A very fine film was made of the entire convention by black filmmaker William Greaves. It is narrated by Sidney Poitier and shows Harry Belafonte, Isaac Hayes, Bobby Seale, who spoke one evening, Jesse Jackson, hosts of black politicians, Richard Roundtree of
Shaft
fame, and the thousands of black people intensely participating in a sincere effort to transform their lives and the society.

The NAACP issued a statement, from the national office, telling white folks it wanted no part of this all-black proceeding, even before the convention started. But the masses were there, bodily and in spirit. When it was over, we put together a fairly progressive document known as the Black Agenda. This was composed of resolutions voted by the convention, and this document was supposed to be used on a national or local level to present to candidates so that they would know black people's concerns. I was even appointed to go down to Miami to the Democratic convention to make sure that any of the politicians who wanted the black vote had to agree to the issues presented in the National Black Agenda. But once in Miami, the majority of the black politicians who were talking much militant shit in Gary reverted to character and were simply scrambling to get on some candidate's payroll. Jesse Jackson, Shirley Chisholm, Ken Gibson, most of the Congressional Black Caucus were whoring like nobody's business.
I wrote about this in the
Black World
article, which in turn made many of those folks very angry. Charles Evers was such a bold-faced “ho” it was embarrassing, switching from candidate to candidate, with his hand out and his butt cocked for ready access. In a few minutes he switched from Humphrey to Chisholm to McGovern. Whenever I raised the question of the Black Agenda, such an idea was openly scoffed at. Hey, that was just for show. Shirley Chisholm refused to come to the Black Convention, where she could easily have won the black nomination and mobilized the black masses, if that's what she had really wanted to do. And then there was the charade about which black was closer to the biggest white. Ken Gibson came out into a conference of well-known black political types telling us that McGovern's choice of a running mate was the mayor of Boston, only to have McGovern, almost immediately after Gibson's statement, on a television playing in the same room announce that it was Congressman Eagleton. Ken did get the privilege of nominating Eagleton, which was considered hot stuff by the Washington black politicos, but lo and behold it's shown that Eagleton is a mental case so Gibson's great nomination came to naught.

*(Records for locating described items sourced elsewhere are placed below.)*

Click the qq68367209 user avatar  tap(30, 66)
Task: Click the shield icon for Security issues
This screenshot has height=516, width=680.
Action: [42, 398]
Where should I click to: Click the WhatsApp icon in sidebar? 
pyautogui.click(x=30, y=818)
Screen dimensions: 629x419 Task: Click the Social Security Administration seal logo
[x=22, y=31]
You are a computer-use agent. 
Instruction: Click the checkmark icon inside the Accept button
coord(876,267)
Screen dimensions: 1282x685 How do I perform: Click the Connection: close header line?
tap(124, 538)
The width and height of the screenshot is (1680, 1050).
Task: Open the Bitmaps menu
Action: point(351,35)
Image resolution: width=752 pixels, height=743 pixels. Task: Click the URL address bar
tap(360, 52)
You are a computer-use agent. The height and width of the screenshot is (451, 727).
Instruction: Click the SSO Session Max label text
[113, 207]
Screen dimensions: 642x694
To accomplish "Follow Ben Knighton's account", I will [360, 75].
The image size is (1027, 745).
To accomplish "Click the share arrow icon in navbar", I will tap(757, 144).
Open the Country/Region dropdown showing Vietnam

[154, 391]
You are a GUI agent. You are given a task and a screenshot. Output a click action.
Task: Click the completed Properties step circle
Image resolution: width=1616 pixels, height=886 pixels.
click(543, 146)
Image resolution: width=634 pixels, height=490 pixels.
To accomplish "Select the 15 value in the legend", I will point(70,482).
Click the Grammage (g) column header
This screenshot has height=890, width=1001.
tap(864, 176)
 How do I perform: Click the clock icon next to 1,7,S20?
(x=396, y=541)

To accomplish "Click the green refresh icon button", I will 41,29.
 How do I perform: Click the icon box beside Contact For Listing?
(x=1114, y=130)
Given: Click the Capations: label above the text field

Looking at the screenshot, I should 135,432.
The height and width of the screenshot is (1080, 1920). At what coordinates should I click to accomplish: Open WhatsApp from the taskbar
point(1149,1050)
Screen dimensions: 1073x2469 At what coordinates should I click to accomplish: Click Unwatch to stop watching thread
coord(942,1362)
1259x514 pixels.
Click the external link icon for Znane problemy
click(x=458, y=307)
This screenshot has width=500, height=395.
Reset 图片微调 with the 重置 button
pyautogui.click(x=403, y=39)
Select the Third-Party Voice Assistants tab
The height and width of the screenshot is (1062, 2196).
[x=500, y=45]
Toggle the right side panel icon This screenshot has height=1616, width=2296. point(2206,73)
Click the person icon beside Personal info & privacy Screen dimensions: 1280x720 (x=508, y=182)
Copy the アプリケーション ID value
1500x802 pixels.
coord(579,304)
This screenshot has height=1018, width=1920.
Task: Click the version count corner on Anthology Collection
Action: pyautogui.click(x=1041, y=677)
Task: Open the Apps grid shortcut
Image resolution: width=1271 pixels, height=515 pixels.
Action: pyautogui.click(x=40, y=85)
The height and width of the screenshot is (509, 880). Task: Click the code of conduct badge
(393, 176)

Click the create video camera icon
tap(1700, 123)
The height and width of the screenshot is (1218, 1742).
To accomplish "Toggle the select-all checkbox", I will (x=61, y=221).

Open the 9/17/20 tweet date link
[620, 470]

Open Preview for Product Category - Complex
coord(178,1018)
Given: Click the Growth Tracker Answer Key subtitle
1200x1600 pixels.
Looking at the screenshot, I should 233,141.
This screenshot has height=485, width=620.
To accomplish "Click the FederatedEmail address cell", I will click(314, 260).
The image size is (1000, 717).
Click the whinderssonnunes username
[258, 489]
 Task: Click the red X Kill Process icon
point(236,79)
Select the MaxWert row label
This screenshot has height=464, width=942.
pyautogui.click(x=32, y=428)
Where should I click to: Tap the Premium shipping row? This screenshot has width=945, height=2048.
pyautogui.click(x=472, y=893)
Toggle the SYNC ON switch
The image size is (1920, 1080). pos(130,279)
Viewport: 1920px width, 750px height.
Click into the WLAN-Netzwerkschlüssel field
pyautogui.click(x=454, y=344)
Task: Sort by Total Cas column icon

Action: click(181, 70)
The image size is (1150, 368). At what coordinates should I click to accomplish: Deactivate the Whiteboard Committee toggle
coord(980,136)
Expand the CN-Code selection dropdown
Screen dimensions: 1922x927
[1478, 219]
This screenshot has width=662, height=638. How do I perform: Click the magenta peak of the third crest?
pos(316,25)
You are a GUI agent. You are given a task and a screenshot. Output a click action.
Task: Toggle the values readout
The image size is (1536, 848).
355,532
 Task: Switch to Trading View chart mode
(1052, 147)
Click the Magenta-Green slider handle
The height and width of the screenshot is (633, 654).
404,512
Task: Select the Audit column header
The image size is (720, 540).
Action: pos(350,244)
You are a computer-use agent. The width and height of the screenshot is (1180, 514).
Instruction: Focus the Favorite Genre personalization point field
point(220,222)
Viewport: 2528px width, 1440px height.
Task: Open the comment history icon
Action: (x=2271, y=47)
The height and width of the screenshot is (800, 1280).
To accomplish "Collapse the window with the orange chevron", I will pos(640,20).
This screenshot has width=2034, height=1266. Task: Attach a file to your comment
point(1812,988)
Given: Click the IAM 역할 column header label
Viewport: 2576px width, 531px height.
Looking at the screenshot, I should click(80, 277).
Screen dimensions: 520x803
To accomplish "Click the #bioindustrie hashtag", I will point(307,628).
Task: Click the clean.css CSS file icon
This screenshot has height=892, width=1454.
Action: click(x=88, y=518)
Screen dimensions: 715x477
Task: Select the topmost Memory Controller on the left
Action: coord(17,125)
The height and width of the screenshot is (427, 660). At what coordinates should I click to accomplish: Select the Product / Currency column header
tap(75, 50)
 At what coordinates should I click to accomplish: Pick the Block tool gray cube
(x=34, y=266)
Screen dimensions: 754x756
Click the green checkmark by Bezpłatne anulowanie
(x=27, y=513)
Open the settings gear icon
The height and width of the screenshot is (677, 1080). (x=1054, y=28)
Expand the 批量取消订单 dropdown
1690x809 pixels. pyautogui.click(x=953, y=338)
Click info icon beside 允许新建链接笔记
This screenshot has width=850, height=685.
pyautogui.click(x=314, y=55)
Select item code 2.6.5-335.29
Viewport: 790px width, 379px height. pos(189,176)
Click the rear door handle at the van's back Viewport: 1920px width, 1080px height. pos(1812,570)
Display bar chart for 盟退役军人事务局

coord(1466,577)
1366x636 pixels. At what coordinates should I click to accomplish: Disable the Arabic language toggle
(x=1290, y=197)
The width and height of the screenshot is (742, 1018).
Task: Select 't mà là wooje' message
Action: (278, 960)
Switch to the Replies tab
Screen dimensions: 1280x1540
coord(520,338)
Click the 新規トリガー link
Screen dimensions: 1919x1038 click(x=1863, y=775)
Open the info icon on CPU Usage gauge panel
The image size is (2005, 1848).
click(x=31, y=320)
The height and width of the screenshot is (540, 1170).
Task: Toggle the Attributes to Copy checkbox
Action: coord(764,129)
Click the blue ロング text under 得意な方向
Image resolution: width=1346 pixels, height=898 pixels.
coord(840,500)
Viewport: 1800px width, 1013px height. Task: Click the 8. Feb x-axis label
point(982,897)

But the Black Convention was a high moment in my life. Several times I had to chair the huge meeting, keeping a balance and the procedure flowing at the same time. It was the kind of challenge that made the adrenaline rush through your head and your whole body tingle. There was even a bomb scare while I was presiding (probably by the FBI) and I had to evacuate the huge building without causing too much alarm.

Coleman Young, later the mayor of Detroit, got some kind of note at the National Black Convention when he led a walkout of Michigan delegates. I was dumbfounded and demanded to know what was going on. It turned out that one group of blacks was going to push a resolution calling for separate black trade unions. Young was a UAW political cadre, so he was trying to avoid blowing his own gig.